_Information_
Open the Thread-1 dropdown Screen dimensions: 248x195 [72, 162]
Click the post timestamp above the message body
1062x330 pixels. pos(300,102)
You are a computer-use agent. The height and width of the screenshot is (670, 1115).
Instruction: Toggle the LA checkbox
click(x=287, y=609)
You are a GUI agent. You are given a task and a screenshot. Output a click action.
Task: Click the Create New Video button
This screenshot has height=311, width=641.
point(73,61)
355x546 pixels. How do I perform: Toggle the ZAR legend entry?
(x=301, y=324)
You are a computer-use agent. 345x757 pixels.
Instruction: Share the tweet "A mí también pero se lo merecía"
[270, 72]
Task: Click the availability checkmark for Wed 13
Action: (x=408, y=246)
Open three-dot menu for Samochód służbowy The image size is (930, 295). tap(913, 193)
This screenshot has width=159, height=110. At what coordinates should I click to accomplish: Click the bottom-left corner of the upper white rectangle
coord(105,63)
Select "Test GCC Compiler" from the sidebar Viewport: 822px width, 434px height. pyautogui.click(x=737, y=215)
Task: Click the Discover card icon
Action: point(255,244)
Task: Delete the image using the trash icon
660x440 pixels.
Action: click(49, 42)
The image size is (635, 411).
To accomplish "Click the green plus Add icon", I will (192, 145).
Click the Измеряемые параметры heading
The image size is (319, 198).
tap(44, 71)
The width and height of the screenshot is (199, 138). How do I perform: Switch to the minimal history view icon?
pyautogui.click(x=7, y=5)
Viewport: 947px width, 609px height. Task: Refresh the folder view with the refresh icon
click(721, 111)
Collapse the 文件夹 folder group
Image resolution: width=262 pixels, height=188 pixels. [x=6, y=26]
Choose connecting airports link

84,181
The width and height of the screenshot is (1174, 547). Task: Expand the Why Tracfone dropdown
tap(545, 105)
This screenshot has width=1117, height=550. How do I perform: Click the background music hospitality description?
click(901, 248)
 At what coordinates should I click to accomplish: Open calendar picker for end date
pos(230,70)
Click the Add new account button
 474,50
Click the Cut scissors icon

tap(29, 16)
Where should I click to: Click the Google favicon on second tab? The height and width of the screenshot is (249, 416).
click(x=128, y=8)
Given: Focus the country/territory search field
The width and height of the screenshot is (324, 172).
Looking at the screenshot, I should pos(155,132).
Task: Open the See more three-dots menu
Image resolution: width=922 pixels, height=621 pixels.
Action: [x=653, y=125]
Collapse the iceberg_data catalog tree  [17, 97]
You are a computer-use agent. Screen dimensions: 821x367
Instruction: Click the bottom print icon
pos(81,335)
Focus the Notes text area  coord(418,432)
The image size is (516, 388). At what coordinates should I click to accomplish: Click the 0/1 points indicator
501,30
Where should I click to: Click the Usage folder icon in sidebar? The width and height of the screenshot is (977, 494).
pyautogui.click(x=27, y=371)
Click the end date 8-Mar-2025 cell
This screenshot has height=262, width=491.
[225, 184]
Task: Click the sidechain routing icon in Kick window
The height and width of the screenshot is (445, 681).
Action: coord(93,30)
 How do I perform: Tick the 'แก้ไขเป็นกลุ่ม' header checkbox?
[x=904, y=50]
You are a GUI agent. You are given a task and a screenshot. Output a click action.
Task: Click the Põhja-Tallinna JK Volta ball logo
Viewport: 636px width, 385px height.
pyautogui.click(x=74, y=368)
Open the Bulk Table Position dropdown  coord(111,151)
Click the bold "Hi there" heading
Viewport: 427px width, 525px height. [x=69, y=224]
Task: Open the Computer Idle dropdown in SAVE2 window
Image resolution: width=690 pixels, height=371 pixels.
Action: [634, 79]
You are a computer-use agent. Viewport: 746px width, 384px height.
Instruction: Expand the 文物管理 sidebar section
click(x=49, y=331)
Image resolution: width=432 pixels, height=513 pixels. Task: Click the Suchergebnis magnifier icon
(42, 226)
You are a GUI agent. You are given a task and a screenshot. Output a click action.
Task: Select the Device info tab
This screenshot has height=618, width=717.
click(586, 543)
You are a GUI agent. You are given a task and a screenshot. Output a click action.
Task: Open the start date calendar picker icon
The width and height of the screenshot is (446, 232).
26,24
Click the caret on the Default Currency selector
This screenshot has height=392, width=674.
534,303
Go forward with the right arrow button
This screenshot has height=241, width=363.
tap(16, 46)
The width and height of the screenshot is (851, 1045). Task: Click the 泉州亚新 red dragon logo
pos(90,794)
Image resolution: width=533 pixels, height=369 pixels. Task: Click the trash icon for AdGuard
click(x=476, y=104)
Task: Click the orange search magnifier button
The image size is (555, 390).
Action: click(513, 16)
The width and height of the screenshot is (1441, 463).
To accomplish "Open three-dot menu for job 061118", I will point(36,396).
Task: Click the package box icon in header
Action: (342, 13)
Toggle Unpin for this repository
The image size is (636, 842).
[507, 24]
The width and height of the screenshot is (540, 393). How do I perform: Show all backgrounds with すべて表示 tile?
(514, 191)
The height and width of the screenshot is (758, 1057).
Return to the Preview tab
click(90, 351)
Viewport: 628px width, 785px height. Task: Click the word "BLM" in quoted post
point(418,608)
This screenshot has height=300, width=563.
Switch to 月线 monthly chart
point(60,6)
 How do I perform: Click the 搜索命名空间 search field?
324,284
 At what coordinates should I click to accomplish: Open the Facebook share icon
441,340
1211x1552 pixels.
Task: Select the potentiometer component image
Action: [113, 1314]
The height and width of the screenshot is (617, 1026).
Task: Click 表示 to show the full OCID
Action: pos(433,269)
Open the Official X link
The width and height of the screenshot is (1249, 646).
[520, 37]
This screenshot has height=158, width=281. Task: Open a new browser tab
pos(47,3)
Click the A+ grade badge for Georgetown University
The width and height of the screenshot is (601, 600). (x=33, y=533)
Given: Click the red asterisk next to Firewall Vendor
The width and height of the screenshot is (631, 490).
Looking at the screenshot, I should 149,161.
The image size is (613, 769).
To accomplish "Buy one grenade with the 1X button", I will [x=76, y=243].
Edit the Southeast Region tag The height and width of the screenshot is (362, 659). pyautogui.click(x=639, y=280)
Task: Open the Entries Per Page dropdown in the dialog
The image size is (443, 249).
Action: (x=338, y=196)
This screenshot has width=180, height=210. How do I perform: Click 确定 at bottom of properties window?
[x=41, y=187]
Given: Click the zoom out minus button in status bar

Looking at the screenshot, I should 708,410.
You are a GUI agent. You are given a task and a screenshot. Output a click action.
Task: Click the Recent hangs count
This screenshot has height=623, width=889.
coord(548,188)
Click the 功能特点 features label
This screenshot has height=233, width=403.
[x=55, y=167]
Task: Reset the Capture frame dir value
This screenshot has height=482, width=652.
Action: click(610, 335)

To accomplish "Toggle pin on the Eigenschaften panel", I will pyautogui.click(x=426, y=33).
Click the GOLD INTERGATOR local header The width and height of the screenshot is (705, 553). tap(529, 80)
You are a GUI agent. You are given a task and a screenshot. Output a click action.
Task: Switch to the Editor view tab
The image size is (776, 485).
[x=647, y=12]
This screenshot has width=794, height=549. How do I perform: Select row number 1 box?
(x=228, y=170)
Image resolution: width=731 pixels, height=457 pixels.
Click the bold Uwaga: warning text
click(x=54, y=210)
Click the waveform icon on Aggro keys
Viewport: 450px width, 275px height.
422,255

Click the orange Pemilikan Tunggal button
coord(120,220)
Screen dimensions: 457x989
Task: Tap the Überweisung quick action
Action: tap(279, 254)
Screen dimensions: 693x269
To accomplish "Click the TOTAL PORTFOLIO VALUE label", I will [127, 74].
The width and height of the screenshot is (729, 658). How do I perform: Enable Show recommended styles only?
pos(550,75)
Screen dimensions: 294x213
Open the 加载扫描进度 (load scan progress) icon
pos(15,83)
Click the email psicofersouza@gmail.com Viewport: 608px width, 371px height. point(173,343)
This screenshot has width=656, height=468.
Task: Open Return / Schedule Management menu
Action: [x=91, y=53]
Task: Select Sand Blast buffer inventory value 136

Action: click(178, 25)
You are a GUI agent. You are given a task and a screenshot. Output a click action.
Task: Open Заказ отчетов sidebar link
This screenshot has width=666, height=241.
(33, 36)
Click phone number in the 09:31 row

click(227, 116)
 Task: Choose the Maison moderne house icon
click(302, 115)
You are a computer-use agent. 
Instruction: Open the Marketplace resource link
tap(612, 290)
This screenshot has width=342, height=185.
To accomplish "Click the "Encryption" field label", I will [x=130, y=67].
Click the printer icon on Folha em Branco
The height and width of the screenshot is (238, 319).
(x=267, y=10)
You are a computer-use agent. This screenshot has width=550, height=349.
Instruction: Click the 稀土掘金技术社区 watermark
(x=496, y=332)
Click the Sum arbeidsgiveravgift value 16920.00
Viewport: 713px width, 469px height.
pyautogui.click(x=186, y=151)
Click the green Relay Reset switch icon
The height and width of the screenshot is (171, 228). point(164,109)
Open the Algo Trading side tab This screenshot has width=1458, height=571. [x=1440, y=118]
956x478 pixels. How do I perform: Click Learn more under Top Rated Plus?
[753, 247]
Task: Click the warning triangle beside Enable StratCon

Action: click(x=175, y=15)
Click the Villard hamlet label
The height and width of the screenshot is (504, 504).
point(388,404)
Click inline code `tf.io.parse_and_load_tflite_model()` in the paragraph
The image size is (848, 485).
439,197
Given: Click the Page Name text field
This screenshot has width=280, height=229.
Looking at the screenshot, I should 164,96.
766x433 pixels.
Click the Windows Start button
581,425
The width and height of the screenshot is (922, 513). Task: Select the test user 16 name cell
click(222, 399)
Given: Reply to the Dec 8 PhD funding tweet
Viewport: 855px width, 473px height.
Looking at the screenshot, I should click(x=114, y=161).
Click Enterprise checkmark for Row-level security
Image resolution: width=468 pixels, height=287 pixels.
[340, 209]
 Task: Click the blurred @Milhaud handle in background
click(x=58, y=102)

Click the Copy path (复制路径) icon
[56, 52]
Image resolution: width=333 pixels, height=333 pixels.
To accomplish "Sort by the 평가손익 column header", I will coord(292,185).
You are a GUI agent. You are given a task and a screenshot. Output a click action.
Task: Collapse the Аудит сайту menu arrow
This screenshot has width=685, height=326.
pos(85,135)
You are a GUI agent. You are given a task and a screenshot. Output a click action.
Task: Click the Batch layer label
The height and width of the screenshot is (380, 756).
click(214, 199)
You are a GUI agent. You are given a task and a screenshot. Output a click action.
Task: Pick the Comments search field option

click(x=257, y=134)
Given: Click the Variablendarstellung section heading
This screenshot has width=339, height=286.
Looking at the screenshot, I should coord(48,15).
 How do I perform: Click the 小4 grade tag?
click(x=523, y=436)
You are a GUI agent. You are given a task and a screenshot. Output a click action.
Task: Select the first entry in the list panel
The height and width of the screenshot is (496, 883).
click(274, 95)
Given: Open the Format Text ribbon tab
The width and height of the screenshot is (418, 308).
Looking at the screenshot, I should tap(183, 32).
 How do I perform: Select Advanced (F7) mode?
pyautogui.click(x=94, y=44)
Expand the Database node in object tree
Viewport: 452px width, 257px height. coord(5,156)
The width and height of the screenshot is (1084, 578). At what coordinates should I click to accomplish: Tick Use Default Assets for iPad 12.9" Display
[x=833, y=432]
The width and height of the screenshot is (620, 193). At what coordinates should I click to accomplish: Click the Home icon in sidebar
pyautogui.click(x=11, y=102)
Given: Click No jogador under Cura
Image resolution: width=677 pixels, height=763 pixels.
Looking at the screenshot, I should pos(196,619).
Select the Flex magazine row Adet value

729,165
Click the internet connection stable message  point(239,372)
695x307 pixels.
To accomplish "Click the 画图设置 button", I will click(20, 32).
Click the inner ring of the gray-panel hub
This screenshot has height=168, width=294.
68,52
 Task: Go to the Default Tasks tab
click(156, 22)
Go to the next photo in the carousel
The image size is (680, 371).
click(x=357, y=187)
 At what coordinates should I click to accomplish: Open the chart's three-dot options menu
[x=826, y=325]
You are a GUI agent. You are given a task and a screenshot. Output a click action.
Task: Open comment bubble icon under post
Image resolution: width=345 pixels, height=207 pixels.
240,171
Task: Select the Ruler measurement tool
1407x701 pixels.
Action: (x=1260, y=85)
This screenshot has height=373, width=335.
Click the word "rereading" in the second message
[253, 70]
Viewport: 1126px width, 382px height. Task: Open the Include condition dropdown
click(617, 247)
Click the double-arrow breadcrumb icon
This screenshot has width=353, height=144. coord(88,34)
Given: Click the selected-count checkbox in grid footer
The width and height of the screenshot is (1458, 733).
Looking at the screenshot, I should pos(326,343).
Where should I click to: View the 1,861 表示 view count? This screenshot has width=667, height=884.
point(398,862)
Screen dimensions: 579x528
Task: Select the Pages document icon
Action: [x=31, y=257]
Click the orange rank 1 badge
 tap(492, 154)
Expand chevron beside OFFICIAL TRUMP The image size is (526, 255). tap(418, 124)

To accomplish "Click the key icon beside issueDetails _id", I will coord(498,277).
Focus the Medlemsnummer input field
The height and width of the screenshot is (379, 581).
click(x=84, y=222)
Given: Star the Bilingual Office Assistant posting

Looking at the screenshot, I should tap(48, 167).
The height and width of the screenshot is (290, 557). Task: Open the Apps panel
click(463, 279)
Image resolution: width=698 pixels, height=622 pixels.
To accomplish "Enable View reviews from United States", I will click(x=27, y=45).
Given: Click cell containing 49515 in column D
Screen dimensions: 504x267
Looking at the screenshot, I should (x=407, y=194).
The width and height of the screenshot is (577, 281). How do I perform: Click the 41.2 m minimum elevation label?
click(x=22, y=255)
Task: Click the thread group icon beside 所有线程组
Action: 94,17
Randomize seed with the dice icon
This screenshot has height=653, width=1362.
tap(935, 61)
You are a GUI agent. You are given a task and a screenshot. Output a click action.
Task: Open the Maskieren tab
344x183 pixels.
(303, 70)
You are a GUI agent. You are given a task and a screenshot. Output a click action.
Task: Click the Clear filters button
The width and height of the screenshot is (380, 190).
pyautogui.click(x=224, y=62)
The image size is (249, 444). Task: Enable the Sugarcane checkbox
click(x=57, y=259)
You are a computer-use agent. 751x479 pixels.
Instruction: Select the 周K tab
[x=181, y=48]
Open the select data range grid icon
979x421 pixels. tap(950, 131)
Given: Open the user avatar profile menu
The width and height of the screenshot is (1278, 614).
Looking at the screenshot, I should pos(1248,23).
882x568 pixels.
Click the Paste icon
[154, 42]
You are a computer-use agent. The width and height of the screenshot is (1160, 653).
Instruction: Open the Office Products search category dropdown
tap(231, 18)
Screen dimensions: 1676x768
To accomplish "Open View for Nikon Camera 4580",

_Your goal_
When the line with "Viewport: 636px width, 385px height." is reached in the data above, start copying there, and copy each line exactly until the line with "You are a computer-use agent. Viewport: 746px" has been copied; copy nothing else.

_Answer for the task_
Viewport: 636px width, 385px height.
pyautogui.click(x=74, y=368)
Open the Bulk Table Position dropdown  coord(111,151)
Click the bold "Hi there" heading
Viewport: 427px width, 525px height. [x=69, y=224]
Task: Open the Computer Idle dropdown in SAVE2 window
Image resolution: width=690 pixels, height=371 pixels.
Action: [634, 79]
You are a computer-use agent. Viewport: 746px width, 384px height.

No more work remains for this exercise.